The effects of inflammation and proteolytic activity of the joint environment will be tested.
A robust management and monitoring structure will ensure optimal use of resources and animals, and coordinate a broad variety of expertise, spanning material sciences, cell biology, rheumatology, orthopaedics, tissue engineering, imaging, and clinical trial methodology, and ensure a seamless delivery of the programme.
The early involvement of the TSB Cell Therapy Catapult, industrial partners, and the regulatory agencies will facilitate the transition to the clinical phase.

Impact summary

The final aim of this application is to develop and validate cell free bioactive scaffold(s) which, when implanted into a cartilage defect, will be able to recruit mesenchymal stem cells present in the joint and induce cartilage formation in situ without the need for the ex vivo cell manipulations characteristic of current approaches (implantation of autologous chondrocytes or stem cells) that make them economically unsustainable, cumbersome and unattractive for the industry and therefore not routinely used in the UK (NICE report 2008).
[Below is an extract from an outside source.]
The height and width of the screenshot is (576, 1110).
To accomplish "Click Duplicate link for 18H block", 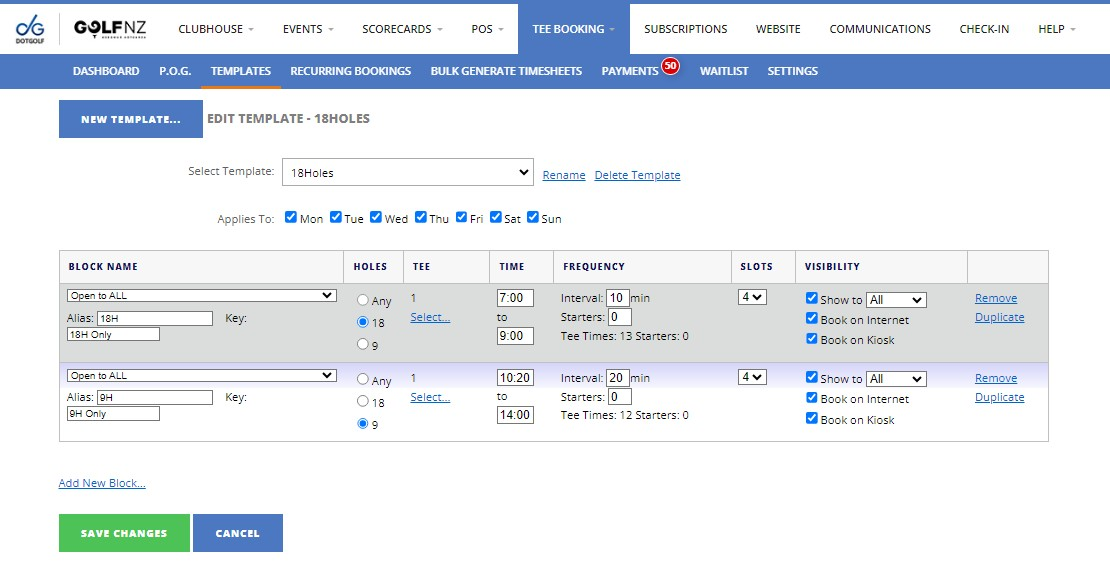I will pos(999,317).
Therefore the potential beneficiaries will include:

Society and Patients
- With the progressive trend towards an ageing population, well-being, ability to work, and independence are becoming a priority over the mere length of life. This is a particularly acute problem for focal defects and post-traumatic osteoarthritis. Osteoarthritis is the first cause of disability allowance in the UK and a leading cause of disability worldwide. Therefore a biological, life-long therapy that reduces or eliminate disability will benefit the patients who will recover their independence and ability to live a fulfilling, productive life, and the society, because it will reduce the financial burden of disability.
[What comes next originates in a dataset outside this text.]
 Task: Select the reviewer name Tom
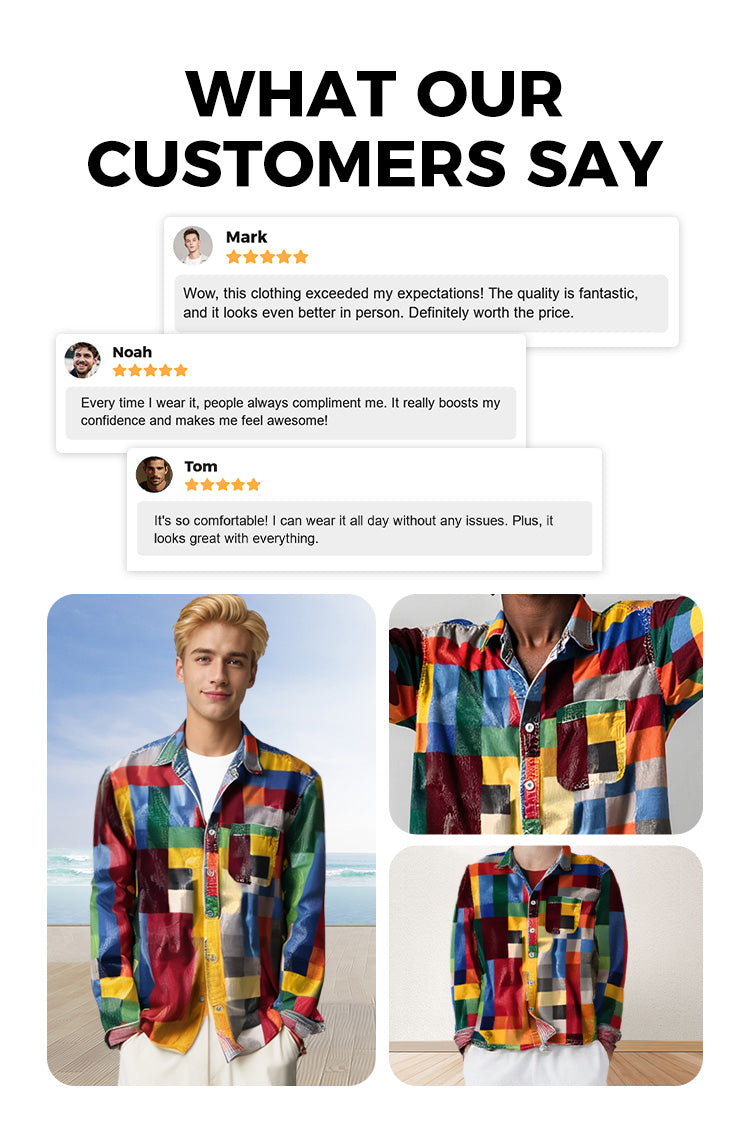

- Autologous chondrocyte implantation is burdened by the costly and cumbersome manufacturing of the patient-by-patient different autologous cells, which makes manufacturing and potency inconsistent, and often requires re-intervention. Recent data from a prospective clinical trial (Vanlauwe et al 2009 AJSM) clearly indicate that a large proportion of this variability resides in the manufacturing. The standardized, upscalable manufacturing of bioactive cell-free biomaterials will ensure better consistency and minimize or even eliminate batch-to-batch variability.

The industry and patients
- The high production costs of cell therapy reduce dramatically the revenue margins and restrict the markets for such cellular products, particularly in the current economic climate when the NHS and other healthcare providers struggle justifying the use of such expensive solutions. Bioactive, cell-free biomaterials will be significantly cheaper, due to robust industrial manufacturing, and therefore more affordable for healthcare providers and more accessible to patients.

Care providers
- Besides the financial strain associated with the production costs, the use of cellular products is also associated with a major logistical strain: due to the very short half-life (usually <5 days), there is relatively little flexibility allowed for the availability of surgeons, theatre, equipment etc. Failure of any of these components means having to obtain a new cartilage biopsy with an additional surgery and repeat the process all over again doubling costs and morbidity.


Veterinary surgeons
- Some animals, including Sports horses and racing dogs, are prone to develop cartilage defects, which often ends their career. There is therefore a substantial market and clinical need for such kind of products in veterinary medicine.